YOUR ASSIGNMENT:
Whatever appears in the entries must be given again exactly.
++++ GIVEN DATA ++++
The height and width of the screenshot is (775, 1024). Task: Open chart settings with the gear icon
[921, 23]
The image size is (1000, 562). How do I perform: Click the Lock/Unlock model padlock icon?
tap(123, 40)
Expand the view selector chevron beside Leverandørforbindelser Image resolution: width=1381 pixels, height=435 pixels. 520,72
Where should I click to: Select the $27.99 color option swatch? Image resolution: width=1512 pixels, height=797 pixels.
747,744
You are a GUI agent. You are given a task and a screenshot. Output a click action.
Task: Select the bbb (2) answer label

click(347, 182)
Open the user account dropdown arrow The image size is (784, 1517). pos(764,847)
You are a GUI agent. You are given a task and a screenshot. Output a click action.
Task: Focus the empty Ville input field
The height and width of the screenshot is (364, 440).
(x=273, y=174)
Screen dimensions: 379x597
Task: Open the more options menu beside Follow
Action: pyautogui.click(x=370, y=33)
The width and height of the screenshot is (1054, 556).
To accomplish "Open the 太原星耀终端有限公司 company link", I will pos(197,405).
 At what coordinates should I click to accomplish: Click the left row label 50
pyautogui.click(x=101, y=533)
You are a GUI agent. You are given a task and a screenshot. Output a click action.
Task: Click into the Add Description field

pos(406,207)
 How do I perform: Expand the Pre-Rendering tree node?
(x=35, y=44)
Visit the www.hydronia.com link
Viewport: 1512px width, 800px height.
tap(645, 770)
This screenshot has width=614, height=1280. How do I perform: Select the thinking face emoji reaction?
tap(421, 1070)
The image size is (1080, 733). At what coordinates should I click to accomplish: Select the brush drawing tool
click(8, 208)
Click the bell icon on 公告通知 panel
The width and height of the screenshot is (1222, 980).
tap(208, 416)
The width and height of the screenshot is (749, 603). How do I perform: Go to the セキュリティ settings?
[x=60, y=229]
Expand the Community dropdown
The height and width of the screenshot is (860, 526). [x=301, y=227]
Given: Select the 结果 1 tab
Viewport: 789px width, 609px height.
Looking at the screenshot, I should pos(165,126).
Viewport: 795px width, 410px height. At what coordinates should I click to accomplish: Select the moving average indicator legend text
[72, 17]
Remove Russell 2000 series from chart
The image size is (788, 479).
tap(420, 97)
++++
EXERCISE RESPONSE:
The height and width of the screenshot is (775, 1024). Task: Open chart settings with the gear icon
[921, 23]
The image size is (1000, 562). How do I perform: Click the Lock/Unlock model padlock icon?
tap(123, 40)
Expand the view selector chevron beside Leverandørforbindelser Image resolution: width=1381 pixels, height=435 pixels. 520,72
Where should I click to: Select the $27.99 color option swatch? Image resolution: width=1512 pixels, height=797 pixels.
747,744
You are a GUI agent. You are given a task and a screenshot. Output a click action.
Task: Select the bbb (2) answer label

click(347, 182)
Open the user account dropdown arrow The image size is (784, 1517). pos(764,847)
You are a GUI agent. You are given a task and a screenshot. Output a click action.
Task: Focus the empty Ville input field
The height and width of the screenshot is (364, 440).
(x=273, y=174)
Screen dimensions: 379x597
Task: Open the more options menu beside Follow
Action: pyautogui.click(x=370, y=33)
The width and height of the screenshot is (1054, 556).
To accomplish "Open the 太原星耀终端有限公司 company link", I will pos(197,405).
 At what coordinates should I click to accomplish: Click the left row label 50
pyautogui.click(x=101, y=533)
You are a GUI agent. You are given a task and a screenshot. Output a click action.
Task: Click into the Add Description field

pos(406,207)
 How do I perform: Expand the Pre-Rendering tree node?
(x=35, y=44)
Visit the www.hydronia.com link
Viewport: 1512px width, 800px height.
tap(645, 770)
This screenshot has width=614, height=1280. How do I perform: Select the thinking face emoji reaction?
tap(421, 1070)
The image size is (1080, 733). At what coordinates should I click to accomplish: Select the brush drawing tool
click(8, 208)
Click the bell icon on 公告通知 panel
The width and height of the screenshot is (1222, 980).
tap(208, 416)
The width and height of the screenshot is (749, 603). How do I perform: Go to the セキュリティ settings?
[x=60, y=229]
Expand the Community dropdown
The height and width of the screenshot is (860, 526). [x=301, y=227]
Given: Select the 结果 1 tab
Viewport: 789px width, 609px height.
Looking at the screenshot, I should pos(165,126).
Viewport: 795px width, 410px height. At what coordinates should I click to accomplish: Select the moving average indicator legend text
[72, 17]
Remove Russell 2000 series from chart
The image size is (788, 479).
tap(420, 97)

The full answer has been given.